"Dziewczyna ze świecącymi kolczykami" zastąpiła "Dziewczynę z perłą"
Oczywiście od razu uspokajamy – zamiana jest tymczasowa, jako że Muzeum Narodowe w Hadze wypożyczyło tylko na kilka miesięcy „Dziewczynę z perłą” amsterdamskiemu Rijksmuseum na historyczną wystawę prac Johanesa Vermeera. Miejsce, które zazwyczaj zajmuje najbardziej znane arcydzieło holenderskiego mistrza, nie mogło pozostać jednak puste.
Dlatego też dyrekcja Mauritshuis wpadła na pomysł zorganizowania konkursu dla miłośników sztuki o nazwie „Moja Dziewczyna z perłą”, którego celem było znalezienie tymczasowego zastępstwa dla oryginału. Konkurs okazał się sporym wydarzeniem, a uczestnicy nadesłali łącznie prawie 3,5 tys. indywidualnych interpretacji arcydzieła Vermeera!
Ostatecznie galeria wyselekcjonowała 170 najlepszych prac, które zostały umieszczone w wirtualnej pętli wyświetlanej przy miejscu należącym do oryginalnej „Dziewczyny z perłą”. Pięć najwybitniejszych dzieł postanowiono jednak wydrukować i zawiesić w wersji fizycznej na ścianie Mauritshuis.

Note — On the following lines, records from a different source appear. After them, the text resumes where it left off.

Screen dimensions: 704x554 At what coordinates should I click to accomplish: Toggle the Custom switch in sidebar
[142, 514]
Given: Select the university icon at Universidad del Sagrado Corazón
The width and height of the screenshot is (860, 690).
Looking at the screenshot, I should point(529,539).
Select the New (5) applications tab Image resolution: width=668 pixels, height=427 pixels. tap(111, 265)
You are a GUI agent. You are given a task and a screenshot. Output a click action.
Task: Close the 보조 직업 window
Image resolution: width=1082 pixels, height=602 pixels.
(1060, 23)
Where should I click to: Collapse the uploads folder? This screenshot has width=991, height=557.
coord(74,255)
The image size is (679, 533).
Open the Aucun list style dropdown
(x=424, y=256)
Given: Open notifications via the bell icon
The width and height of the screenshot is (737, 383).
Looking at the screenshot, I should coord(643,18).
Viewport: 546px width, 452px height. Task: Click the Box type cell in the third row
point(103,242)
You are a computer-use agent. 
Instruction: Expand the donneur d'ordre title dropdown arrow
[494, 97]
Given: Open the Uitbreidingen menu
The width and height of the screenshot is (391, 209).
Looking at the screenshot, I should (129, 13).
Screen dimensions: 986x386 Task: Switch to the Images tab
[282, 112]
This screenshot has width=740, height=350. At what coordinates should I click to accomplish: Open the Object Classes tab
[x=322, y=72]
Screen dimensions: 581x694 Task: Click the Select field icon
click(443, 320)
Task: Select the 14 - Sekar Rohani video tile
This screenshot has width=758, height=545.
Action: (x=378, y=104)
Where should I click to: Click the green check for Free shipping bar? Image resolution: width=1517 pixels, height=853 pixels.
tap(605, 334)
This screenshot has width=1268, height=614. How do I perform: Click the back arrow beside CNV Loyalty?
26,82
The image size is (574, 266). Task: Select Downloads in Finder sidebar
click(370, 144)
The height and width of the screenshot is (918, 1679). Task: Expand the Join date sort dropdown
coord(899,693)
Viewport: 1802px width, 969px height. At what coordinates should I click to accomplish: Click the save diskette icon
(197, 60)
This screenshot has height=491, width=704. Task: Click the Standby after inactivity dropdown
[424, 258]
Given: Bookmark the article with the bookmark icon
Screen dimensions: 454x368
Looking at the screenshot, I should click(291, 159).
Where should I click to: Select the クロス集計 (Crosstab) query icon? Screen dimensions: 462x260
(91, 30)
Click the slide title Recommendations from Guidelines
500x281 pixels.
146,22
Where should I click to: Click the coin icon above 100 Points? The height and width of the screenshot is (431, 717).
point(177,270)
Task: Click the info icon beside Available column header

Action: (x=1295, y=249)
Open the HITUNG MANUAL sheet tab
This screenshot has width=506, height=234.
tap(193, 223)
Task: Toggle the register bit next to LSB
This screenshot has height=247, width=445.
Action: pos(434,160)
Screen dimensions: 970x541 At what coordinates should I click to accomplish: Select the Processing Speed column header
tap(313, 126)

I tak dochodzimy do wspomnianej sztucznej inteligencji.
Polecamy
Polecamy
"Haniebna decyzja muzeum"
Jedna z wyróżnionych prac – „Dziewczyna ze świecącymi kolczykami” – została nadesłana przez niemieckiego artystę cyfrowego Juliana van Diekena, który swoją wersję oryginału stworzył w zaawansowanej aplikacji opartej na sztucznej inteligencji o nazwie MidJourney. Wygenerowany w ten sposób portret zastąpił miękkie światło i stonowaną paletę kolorystyczną oryginału ostrym, syntetycznym stylem, który zmienia kultową postać Vermeera w unowocześnioną, wyostrzoną wersję samej siebie.
I choć sam van Dieken w swoim wpisie na Instagramie nie krył zachwytu z faktu, że jego praca zawisła na ścianie wystawy w Mauritshuis, to jednak goście galerii nie do końca podzielają jego entuzjazm. Komentujący konkurs w mediach społecznościowych muzeum nazywali decyzję „haniebną” i „nieetyczną”, a samej galerii zarzucali „całkowite lekceważenie” prawdziwych artystów.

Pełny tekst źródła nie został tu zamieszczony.